A meta-analysis of nine studies Maley and Stevens reference compared routine daily X-rays of the chest to on-demand (for specific clinical indications), and found that only when clinically indicated do chest X-rays not adversely affect mortality, hospital or ICU length of stay, or duration of ventilation. Another multicenter, randomized trial showed similar outcomes.

Reducing the use of these daily scans allows doctors to spend more time at patient bedsides and decreases the total amount of radiation exposure to a patient — something that isn’t often considered when deciding on an X-ray in the ICU, since it is ideally necessary as part of lifesaving care. That said, the practice should not completely disappear according to Maley, who says it can be used for certain specific scenarios, such as monitoring certain catheters.
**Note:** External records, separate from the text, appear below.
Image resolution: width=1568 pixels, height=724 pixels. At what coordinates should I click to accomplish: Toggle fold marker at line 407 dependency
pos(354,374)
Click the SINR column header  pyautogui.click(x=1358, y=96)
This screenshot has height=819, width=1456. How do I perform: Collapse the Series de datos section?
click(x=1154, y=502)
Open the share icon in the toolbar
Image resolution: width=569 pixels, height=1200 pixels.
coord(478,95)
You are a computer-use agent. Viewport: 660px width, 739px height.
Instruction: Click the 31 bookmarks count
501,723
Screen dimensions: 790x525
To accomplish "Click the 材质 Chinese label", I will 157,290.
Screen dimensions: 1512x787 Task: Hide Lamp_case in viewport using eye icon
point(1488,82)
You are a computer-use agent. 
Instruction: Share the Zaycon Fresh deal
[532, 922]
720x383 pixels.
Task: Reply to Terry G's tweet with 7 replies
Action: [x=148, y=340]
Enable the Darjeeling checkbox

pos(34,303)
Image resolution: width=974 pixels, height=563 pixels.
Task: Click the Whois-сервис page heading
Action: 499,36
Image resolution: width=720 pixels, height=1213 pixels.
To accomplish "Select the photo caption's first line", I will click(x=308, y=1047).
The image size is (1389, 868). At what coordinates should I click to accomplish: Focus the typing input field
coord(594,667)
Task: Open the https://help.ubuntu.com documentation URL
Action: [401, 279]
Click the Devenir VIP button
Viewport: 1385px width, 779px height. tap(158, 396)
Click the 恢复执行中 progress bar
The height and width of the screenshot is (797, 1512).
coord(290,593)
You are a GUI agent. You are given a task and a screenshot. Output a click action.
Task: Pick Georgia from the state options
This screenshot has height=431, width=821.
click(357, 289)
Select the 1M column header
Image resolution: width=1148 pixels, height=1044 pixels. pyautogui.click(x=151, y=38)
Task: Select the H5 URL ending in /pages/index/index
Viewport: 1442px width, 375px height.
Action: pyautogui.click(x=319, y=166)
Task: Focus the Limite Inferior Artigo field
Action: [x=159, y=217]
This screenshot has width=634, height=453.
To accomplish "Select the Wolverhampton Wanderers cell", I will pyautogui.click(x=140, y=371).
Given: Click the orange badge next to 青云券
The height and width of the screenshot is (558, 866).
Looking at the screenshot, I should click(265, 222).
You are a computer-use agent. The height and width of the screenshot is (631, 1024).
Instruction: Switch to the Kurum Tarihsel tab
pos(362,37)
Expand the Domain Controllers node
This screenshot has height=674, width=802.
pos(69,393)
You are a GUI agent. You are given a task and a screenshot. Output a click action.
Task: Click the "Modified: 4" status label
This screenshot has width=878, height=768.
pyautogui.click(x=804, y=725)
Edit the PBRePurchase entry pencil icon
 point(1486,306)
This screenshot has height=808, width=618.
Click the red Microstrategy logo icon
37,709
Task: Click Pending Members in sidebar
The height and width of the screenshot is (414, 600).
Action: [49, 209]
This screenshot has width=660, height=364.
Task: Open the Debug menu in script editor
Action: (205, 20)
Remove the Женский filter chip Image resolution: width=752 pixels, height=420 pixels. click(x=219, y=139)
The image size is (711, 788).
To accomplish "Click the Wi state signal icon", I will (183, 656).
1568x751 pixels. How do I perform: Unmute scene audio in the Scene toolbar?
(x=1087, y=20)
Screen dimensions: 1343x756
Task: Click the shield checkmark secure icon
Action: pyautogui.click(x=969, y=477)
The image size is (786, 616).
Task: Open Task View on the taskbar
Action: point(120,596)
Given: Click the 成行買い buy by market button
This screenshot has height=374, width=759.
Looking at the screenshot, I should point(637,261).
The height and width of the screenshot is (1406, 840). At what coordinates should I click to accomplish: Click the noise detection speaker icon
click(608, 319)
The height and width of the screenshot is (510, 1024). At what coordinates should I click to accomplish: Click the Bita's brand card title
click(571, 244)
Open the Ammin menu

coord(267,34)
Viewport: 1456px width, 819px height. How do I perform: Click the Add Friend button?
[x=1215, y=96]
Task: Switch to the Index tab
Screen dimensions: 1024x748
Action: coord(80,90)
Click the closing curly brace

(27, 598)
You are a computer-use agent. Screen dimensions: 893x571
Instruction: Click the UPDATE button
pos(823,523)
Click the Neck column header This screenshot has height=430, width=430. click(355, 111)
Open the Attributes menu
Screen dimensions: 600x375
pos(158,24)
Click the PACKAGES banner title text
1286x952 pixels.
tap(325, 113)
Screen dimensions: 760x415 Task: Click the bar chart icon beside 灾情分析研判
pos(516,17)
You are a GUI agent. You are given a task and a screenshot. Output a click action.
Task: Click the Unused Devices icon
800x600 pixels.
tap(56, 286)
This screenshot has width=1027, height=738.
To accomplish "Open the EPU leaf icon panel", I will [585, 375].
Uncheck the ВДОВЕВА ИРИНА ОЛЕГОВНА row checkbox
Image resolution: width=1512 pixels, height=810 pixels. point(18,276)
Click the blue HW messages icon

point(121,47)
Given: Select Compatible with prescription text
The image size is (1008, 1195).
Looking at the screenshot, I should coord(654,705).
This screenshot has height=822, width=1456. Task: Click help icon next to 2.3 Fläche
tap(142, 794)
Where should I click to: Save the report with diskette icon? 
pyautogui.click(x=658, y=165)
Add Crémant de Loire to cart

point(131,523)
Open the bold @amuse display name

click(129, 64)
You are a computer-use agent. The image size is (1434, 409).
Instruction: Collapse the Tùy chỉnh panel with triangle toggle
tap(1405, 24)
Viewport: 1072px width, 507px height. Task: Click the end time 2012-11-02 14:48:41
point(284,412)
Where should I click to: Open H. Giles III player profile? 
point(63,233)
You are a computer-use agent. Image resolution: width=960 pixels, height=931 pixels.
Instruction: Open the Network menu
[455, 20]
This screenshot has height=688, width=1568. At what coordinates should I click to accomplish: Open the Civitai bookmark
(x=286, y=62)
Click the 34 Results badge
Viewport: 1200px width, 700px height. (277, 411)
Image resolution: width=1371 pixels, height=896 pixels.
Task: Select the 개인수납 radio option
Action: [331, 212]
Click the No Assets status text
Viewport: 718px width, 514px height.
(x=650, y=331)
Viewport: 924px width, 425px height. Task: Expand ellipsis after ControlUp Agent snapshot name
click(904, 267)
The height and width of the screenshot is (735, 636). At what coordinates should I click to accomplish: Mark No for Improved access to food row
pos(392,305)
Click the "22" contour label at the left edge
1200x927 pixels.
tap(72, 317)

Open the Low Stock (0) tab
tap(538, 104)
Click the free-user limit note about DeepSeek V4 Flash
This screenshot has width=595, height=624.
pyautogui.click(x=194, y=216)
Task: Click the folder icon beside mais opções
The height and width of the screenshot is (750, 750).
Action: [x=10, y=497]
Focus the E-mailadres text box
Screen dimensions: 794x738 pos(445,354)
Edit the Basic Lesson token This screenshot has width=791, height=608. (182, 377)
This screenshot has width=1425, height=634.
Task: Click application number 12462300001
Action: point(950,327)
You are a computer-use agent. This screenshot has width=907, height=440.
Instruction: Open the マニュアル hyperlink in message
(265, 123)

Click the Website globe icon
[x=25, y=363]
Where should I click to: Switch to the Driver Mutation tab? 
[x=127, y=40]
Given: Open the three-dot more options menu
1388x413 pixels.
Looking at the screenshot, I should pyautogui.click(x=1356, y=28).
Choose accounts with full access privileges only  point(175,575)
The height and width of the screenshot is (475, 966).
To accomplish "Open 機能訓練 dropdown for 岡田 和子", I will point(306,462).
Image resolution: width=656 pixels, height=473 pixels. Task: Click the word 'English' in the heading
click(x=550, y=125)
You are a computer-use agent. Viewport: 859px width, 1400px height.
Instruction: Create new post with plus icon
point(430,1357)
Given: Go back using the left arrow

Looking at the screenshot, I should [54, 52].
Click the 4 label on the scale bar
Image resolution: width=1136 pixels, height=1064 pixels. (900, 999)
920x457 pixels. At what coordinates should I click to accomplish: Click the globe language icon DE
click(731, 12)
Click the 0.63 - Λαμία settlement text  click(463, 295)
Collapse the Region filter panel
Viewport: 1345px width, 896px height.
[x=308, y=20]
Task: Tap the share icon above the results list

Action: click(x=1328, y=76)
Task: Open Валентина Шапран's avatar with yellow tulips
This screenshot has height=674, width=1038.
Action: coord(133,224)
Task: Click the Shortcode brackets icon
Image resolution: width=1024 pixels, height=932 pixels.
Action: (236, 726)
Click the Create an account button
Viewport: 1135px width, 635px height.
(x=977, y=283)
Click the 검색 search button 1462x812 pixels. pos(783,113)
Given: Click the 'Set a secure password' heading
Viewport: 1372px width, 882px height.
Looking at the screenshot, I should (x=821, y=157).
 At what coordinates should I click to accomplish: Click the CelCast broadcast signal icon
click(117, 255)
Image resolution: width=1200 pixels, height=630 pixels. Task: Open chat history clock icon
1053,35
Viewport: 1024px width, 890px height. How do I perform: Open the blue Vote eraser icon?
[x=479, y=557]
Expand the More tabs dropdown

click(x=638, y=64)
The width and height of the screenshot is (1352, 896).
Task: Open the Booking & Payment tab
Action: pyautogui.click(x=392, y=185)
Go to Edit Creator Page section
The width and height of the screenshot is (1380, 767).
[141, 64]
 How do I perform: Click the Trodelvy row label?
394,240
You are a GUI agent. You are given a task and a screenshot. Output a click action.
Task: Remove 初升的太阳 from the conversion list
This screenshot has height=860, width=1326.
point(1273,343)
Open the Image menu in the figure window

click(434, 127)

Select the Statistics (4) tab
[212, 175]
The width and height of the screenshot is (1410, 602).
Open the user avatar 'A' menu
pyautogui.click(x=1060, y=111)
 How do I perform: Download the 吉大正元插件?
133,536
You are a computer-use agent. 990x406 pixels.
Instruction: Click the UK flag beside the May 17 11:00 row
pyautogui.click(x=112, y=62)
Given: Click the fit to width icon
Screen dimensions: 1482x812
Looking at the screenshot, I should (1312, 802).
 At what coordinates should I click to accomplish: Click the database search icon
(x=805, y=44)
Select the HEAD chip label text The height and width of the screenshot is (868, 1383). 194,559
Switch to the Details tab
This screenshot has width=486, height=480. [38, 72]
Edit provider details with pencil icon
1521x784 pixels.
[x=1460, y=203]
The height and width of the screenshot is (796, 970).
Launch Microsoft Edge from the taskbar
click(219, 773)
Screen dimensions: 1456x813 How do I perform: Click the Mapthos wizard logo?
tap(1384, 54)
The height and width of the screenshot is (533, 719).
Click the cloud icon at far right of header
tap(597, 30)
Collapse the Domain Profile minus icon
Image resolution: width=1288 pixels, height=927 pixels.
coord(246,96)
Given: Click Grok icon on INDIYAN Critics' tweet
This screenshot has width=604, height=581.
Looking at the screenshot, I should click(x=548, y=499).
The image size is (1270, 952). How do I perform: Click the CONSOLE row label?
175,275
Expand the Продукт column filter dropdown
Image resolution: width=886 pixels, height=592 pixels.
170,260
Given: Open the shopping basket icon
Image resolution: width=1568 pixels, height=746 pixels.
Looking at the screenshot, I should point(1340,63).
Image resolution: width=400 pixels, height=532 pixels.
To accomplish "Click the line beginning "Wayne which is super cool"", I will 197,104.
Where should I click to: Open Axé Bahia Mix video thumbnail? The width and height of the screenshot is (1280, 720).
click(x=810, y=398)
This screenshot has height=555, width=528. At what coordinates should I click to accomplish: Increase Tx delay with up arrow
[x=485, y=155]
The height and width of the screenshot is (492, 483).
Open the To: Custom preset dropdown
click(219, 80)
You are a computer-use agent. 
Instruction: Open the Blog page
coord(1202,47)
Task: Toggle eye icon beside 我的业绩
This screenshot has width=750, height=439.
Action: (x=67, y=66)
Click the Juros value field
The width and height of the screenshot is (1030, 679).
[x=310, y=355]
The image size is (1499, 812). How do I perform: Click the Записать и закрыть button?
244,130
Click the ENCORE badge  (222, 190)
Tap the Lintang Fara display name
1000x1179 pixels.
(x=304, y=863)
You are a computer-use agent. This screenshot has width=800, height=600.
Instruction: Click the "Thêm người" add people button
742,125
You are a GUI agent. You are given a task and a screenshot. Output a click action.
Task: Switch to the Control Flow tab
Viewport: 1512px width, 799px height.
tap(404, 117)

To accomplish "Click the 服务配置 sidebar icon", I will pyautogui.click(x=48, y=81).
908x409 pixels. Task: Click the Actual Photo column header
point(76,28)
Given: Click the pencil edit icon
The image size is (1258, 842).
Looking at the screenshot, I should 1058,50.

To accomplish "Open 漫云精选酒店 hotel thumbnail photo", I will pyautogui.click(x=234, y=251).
He adds, however, that the chest X-rays from the case highlighted in the study led to several unnecessary imaging tests that stressed both the patient and their family, and nearly resulted in the patient undergoing a harmful, invasive procedure. Such an example illustrates the challenges associated with this practice, which he and Stevens claim should be addressed through ICU policy changes, evidence-based education and clinician engagement.

“Many ICUs have shifted away from daily chest X-ray use, though practice remains very variable,” he said. “As point of care ultrasound is increasingly used, this will replace the need for chest X-rays in many situations. Overall, I anticipate that routine chest X-ray use will continue to decline as clinicians focus on value-based healthcare and quality improvement at their hospitals.”

The findings were published in JAMA Internal Medicine.